[EXTRAIT DU DOCUMENT]:
________________

Le délai entre la promulgation et l’application d’une nouvelle loi sur la violence familiale doit être soigneusement calculé afin que les amendements et législations nécessaires à cette application puissent être rapidement adoptés et promulgués. Voir le Manuel ONU, 3.2.7.
Par exemple, la loi albanaise (en anglais) dispose que le Conseil des ministres doit édicter toute la législation secondaire nécessaire à l’application de la loi sur la violence familiale dans les trois mois suivant l’entrée en vigueur de cette dernière.
ÉTUDE DE CAS : des ONG bulgares se mobilisent pour le financement des moyens d’application de la loi sur la violence familiale.

________________

[TÂCHE À RÉALISER]: Remplacez « Conseil des ministres » par « gouvernement » dans le passage de l'extrait allant de « Par exemple, la » à « la violence familiale. », puis donnez ce passage modifié.

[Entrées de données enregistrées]
________________

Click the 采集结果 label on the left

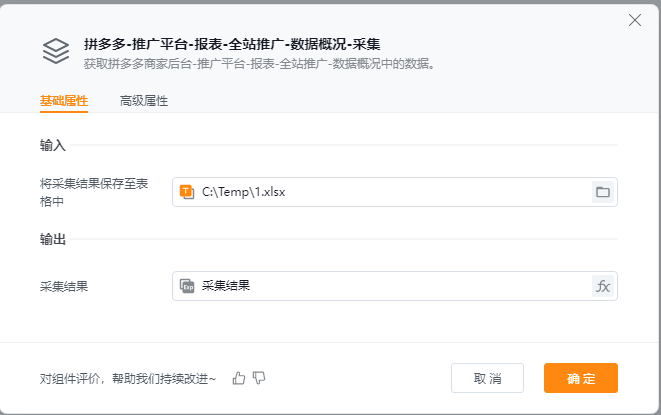64,286
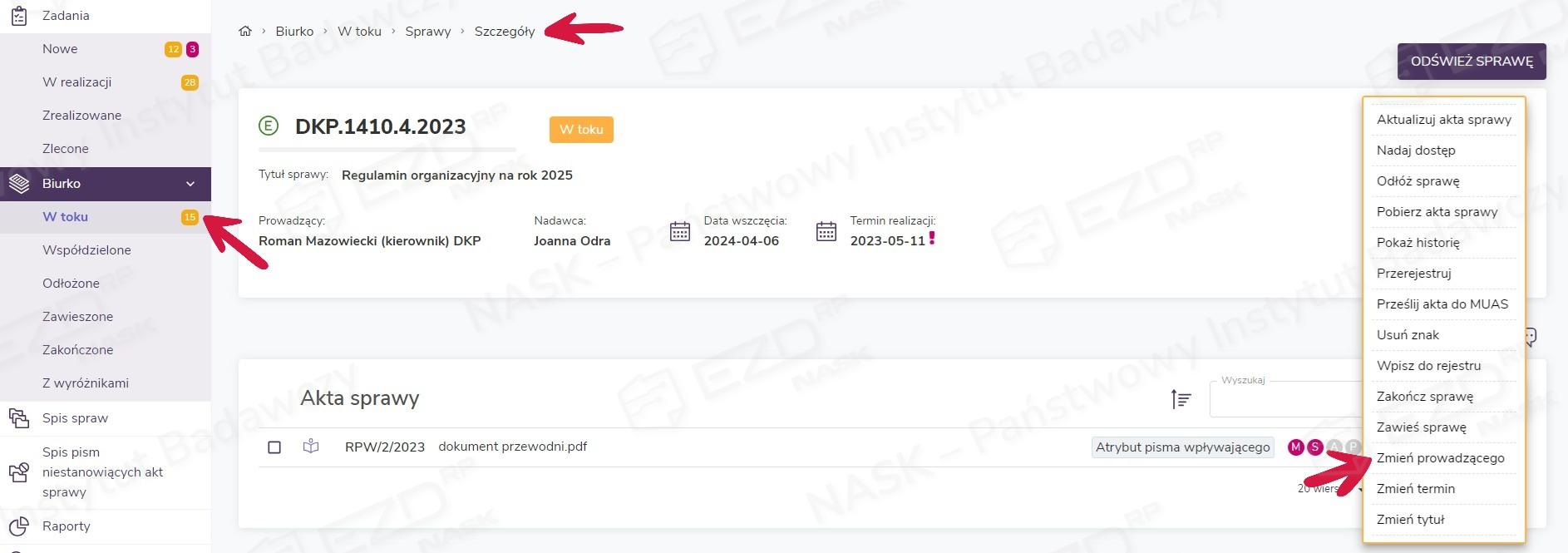
Task: Click the ODŚWIEŻ SPRAWĘ button
Action: click(x=1471, y=62)
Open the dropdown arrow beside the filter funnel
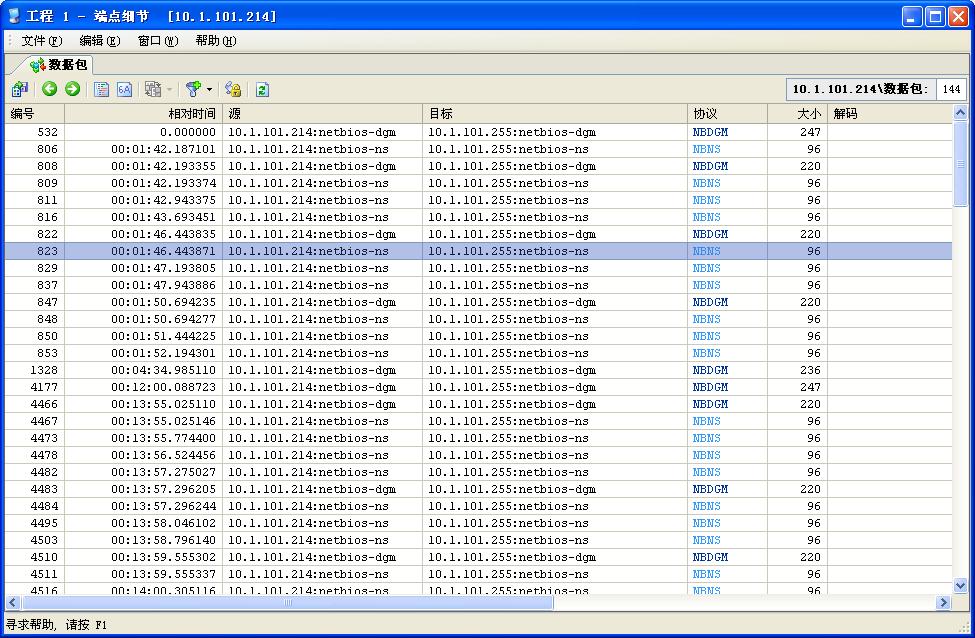Screen dimensions: 975x638 209,90
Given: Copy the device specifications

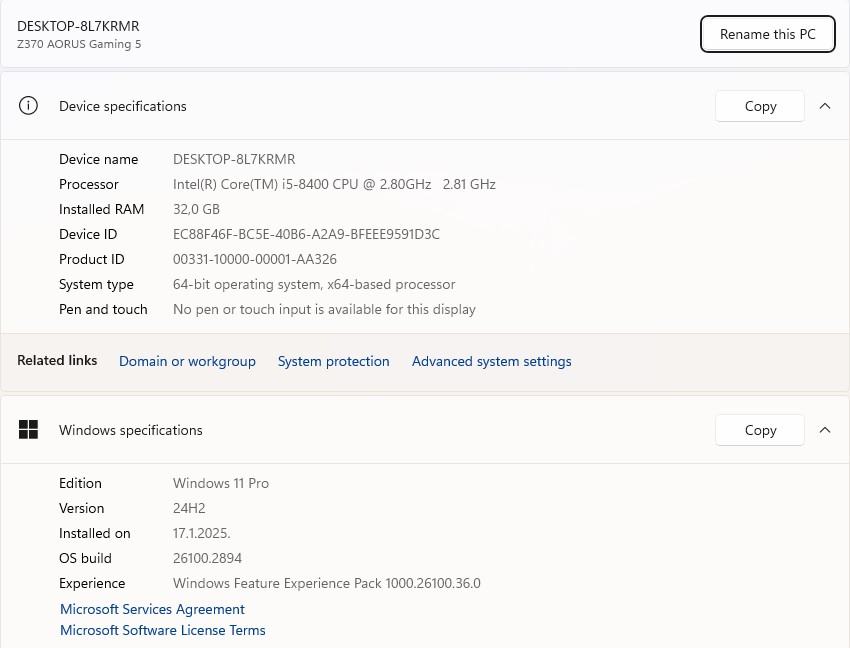Looking at the screenshot, I should coord(760,106).
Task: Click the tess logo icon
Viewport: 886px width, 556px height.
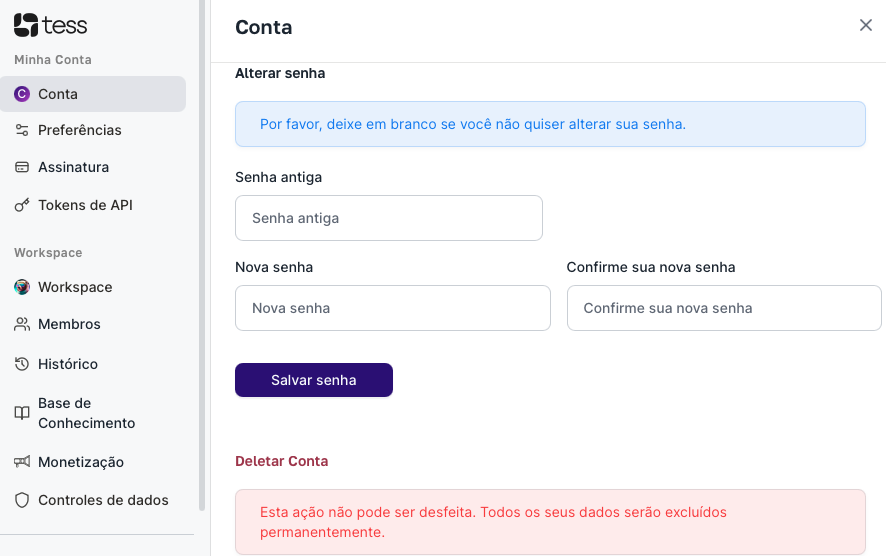Action: pos(26,25)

________________

[CORRIGÉ DE L'EXERCICE]:
Par exemple, la loi albanaise (en anglais) dispose que le gouvernement doit édicter toute la législation secondaire nécessaire à l’application de la loi sur la violence familiale dans les trois mois suivant l’entrée en vigueur de cette dernière.
ÉTUDE DE CAS : des ONG bulgares se mobilisent pour le financement des moyens d’application de la loi sur la violence familiale.